The real heroine is Vishwas’ mother Savitri. She is the kind of filmi ma who sees trouble and immediately tucks her pallu at her waist and wades in to help. She raised Vishwas on her own after her husband, a corrupt cop, took off. I think Savitri had read the “Nirupa Roy Guide to Filmi Parenting” but applied her learnings selectively. She laid on the emotional blackmail when she thought Vishwas was doing the wrong thing, and wasn’t averse to invoking god and suicide when he baulked. But as she came to understand her son rather than just seeing her idealised boy, she changed her mind. Their relationship was the emotional core of the film, not the fluffy romance. I also liked seeing a single parent family where the mother had dignity and her own income and wasn’t existing on some nebulous mix of charity and whinging.
Where the film lost me was partly the comedy. I did enjoy the film references from an excellent cameo by Salman Khan, Shahid’s impressions of yesteryear heroes, right through to Vishwas paraphrasing the famous “Mere paas Maa hai”. They even worked in a Salman style tearing off of shirt, very appropriate for the Chulbul Pandey obsessed fake policeman! But there are too many comedy uncles and so much slapstick. I started off enjoying a scene where a fat middle aged don and a fat middle aged cop started fighting but were puffed within a few blows. It was funny and believable as these old adversaries tried to face off. But then it went on and on and on, then added another bumbling policeman and there was a kind of bumble-off and that went on for too long and meanwhile there was a timebomb ticking away but hey, let’s go back to the bumble-off. There are ways of building tension and using comedy to defuse it while still maintaining the momentum. Santoshi doesn’t seem to know any of them.

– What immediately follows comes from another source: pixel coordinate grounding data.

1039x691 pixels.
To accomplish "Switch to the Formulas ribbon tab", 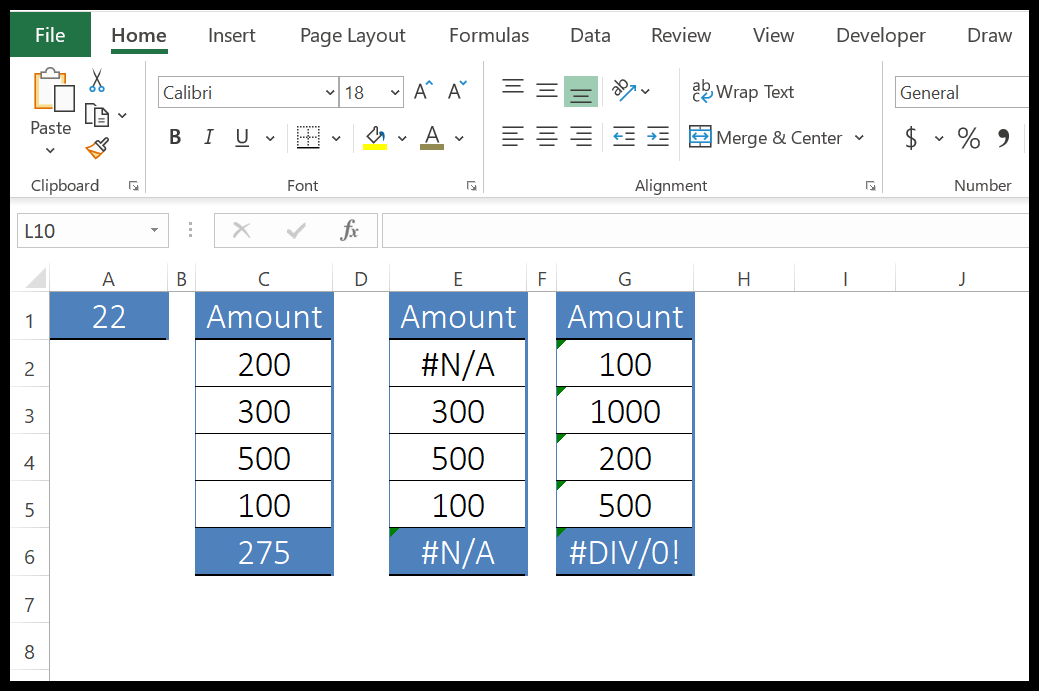I will tap(488, 35).
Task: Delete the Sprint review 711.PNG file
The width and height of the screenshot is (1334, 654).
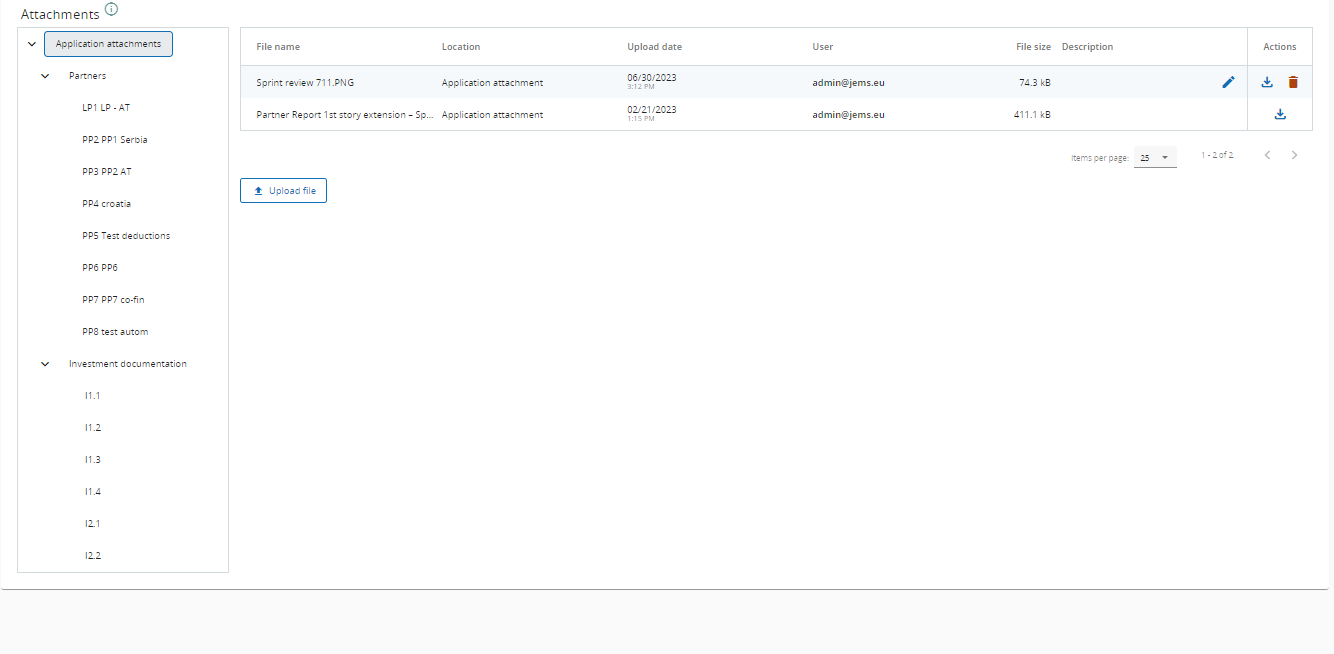Action: 1293,83
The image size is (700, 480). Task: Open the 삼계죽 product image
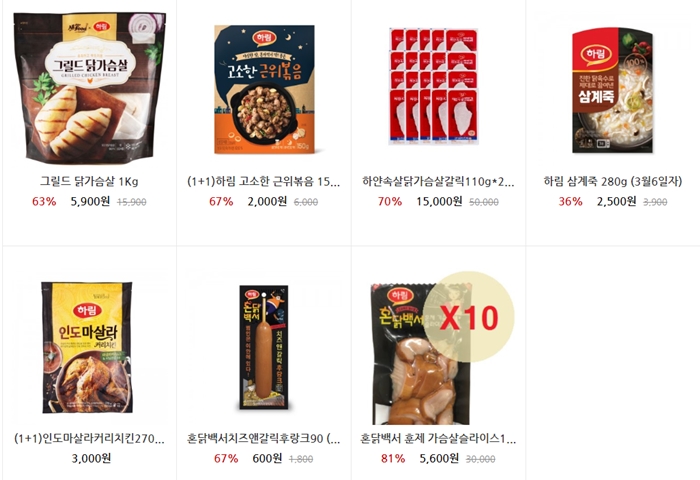[612, 91]

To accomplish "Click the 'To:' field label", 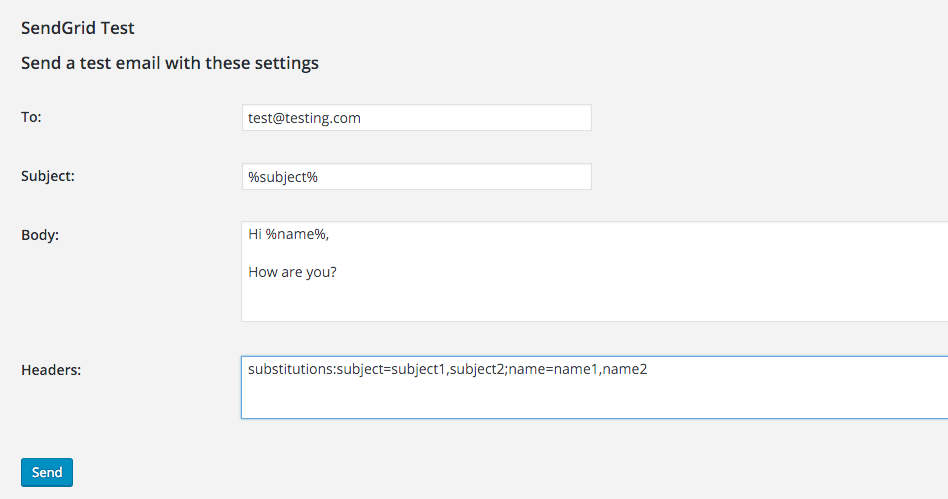I will click(x=31, y=117).
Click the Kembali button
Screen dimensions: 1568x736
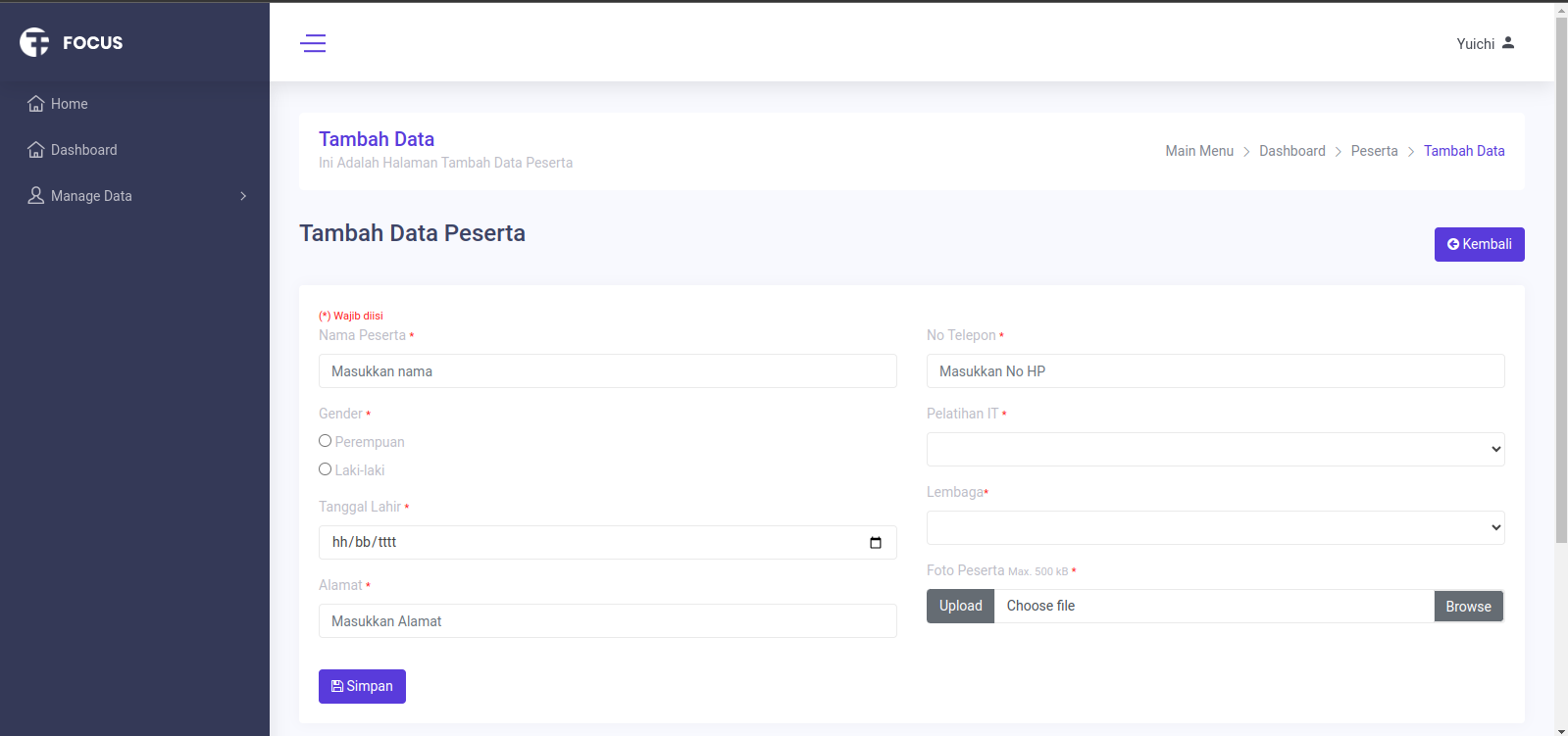pos(1479,244)
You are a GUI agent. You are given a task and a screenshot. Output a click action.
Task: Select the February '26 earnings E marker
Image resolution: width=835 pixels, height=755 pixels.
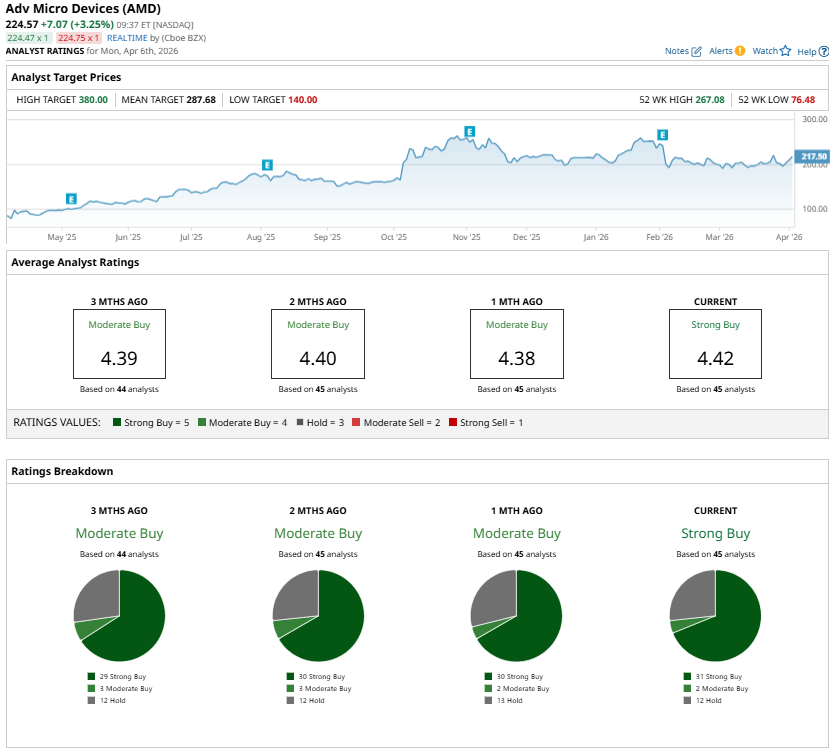click(x=662, y=134)
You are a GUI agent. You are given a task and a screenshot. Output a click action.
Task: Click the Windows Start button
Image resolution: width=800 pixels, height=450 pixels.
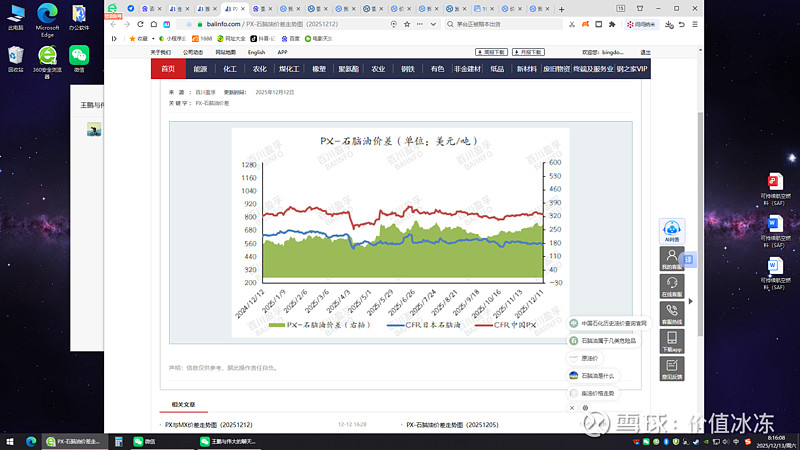[x=9, y=441]
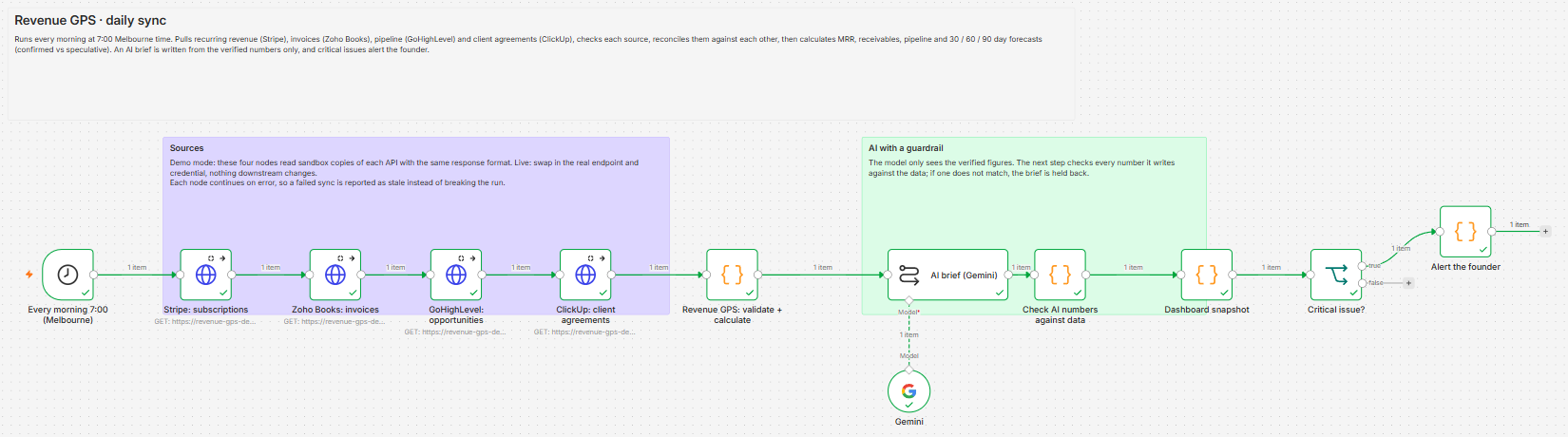Select the Sources sticky note
The image size is (1568, 437).
416,226
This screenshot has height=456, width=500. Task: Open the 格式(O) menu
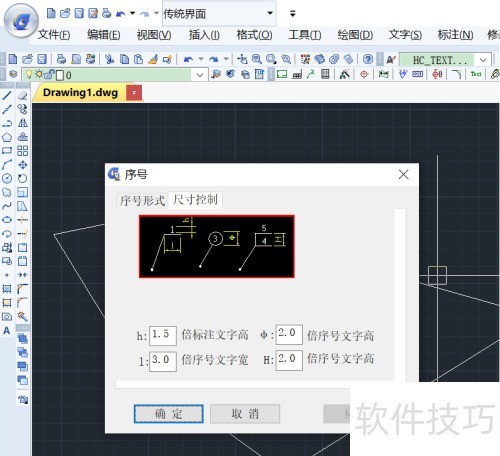(x=254, y=35)
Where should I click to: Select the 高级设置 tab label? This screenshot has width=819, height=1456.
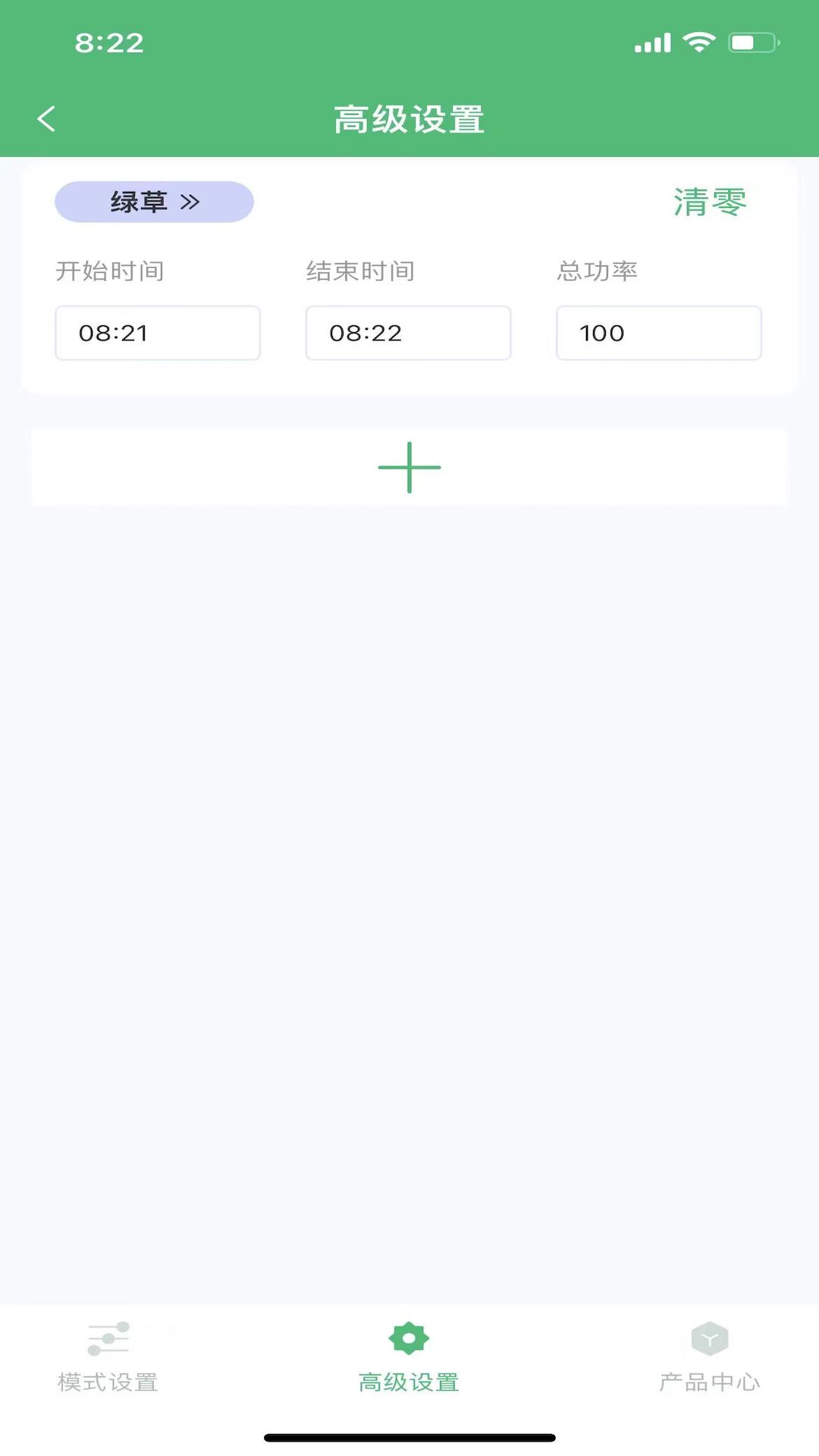(409, 1382)
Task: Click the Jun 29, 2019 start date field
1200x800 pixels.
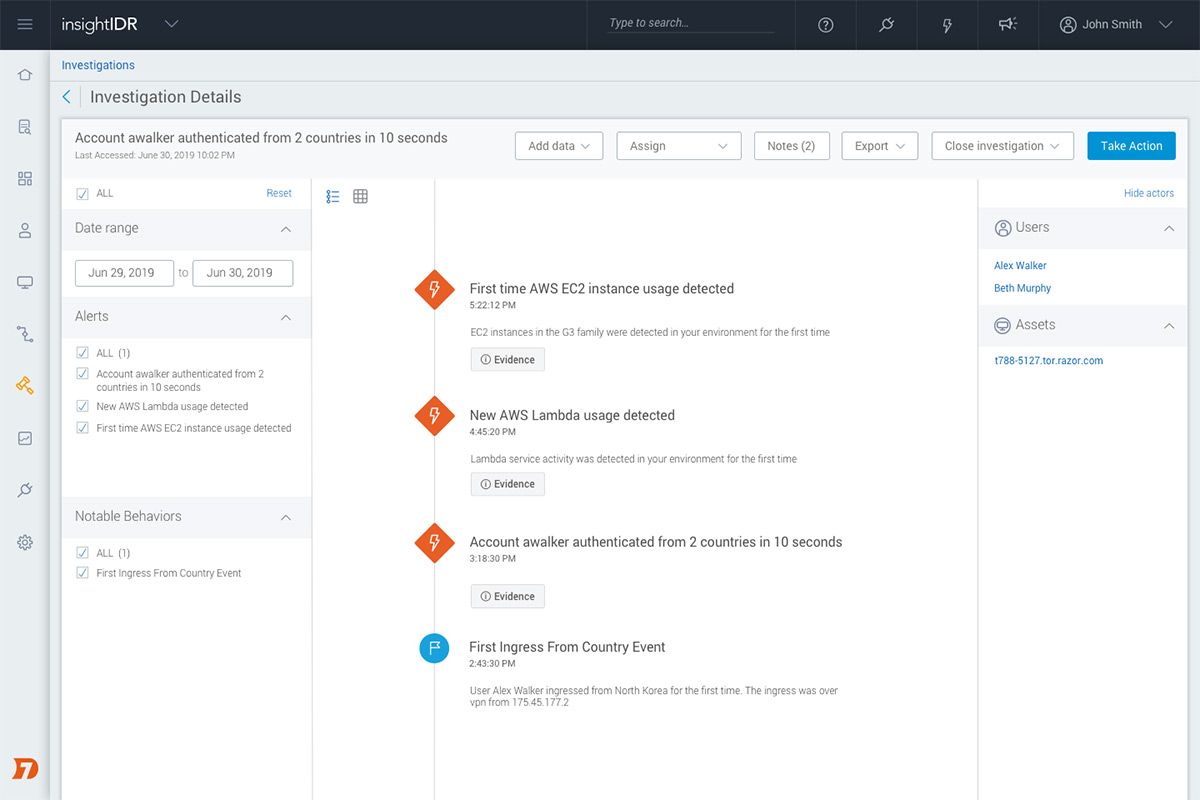Action: point(124,273)
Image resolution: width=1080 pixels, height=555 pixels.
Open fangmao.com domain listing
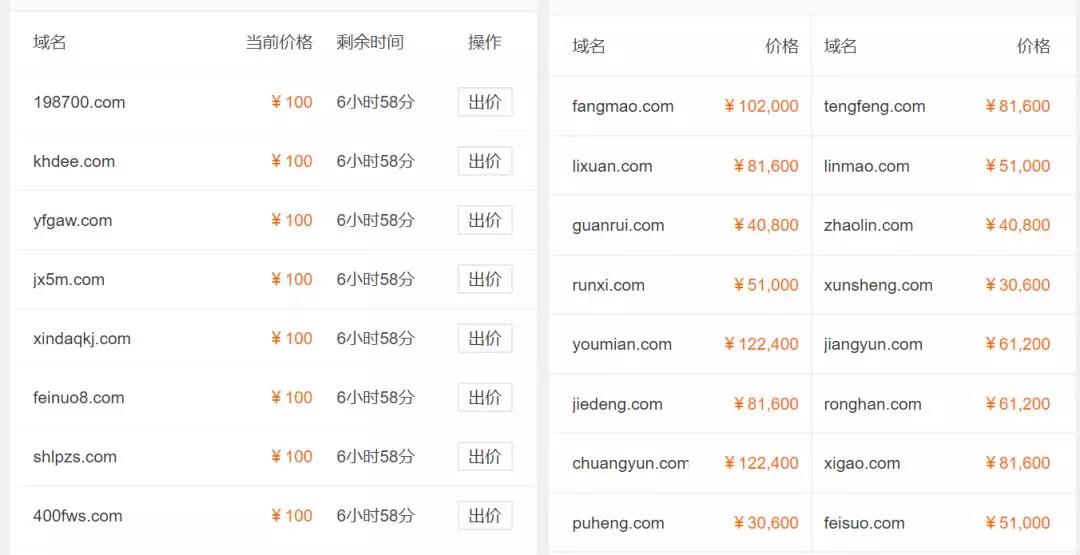(623, 107)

The soundtrack by Pritam is serviceable. None of the songs have made much of an impression on me for the music alone. “Tu Mere Agal Bagal Hai” is more memorable for the excellent colour and movement and Chihuahua inspired choreo, and Dhating Nach for the inexplicable inclusion of Nargis Fakhri as the item girl. The thing I remember most is not the soundtrack so much as the background soundtrack. It is such a busy, noisy film. Every single gesture is underscored with a chord, a whistle, a trill, a whole freaking orchestra duelling in every conversation. Bosco-Caesar handled the choreography and when they could get Shahid on his own, they gave him decent material to work with. But I guess they gave up on the ladies and went for draping them over trees, or Shahid, in preference to actual dance steps.
Overall I felt that Rajkumar Santoshi couldn’t decide what to concentrate on so he just did a bit of everything and thought that was vintage masala style. Good masala still has pace and purpose. If a character is leading a double life, that can be revealed to heighten the drama or add a twist. But in this case a “twist” was revealed before it needed to be, then was reiterated by several supporting characters in conversations with each other. It was clumsy and again, made the pace drag. Also I take issue with villains who have no sound business plan and seem to plot destruction just for the sake of being bad. Also – what kind of doomsday bomb needs a sophisticated detonator but also has a big red “on” button and an equally big blue ‘off’ button? A comedy bio-weapon, that’s what. I didn’t find it all hilarious and I couldn’t take the supposed jeopardy very seriously.
This is an honest, if unsuccessful attempt at a good all round entertainment and I liked some elements a lot. If you’re a Shahid fan, you’ll like his performance regardless. If you have a tolerance for stupid comedy and slapstick, you’ll find much more to love than I did. Worth a watch, but would be just as good on DVD.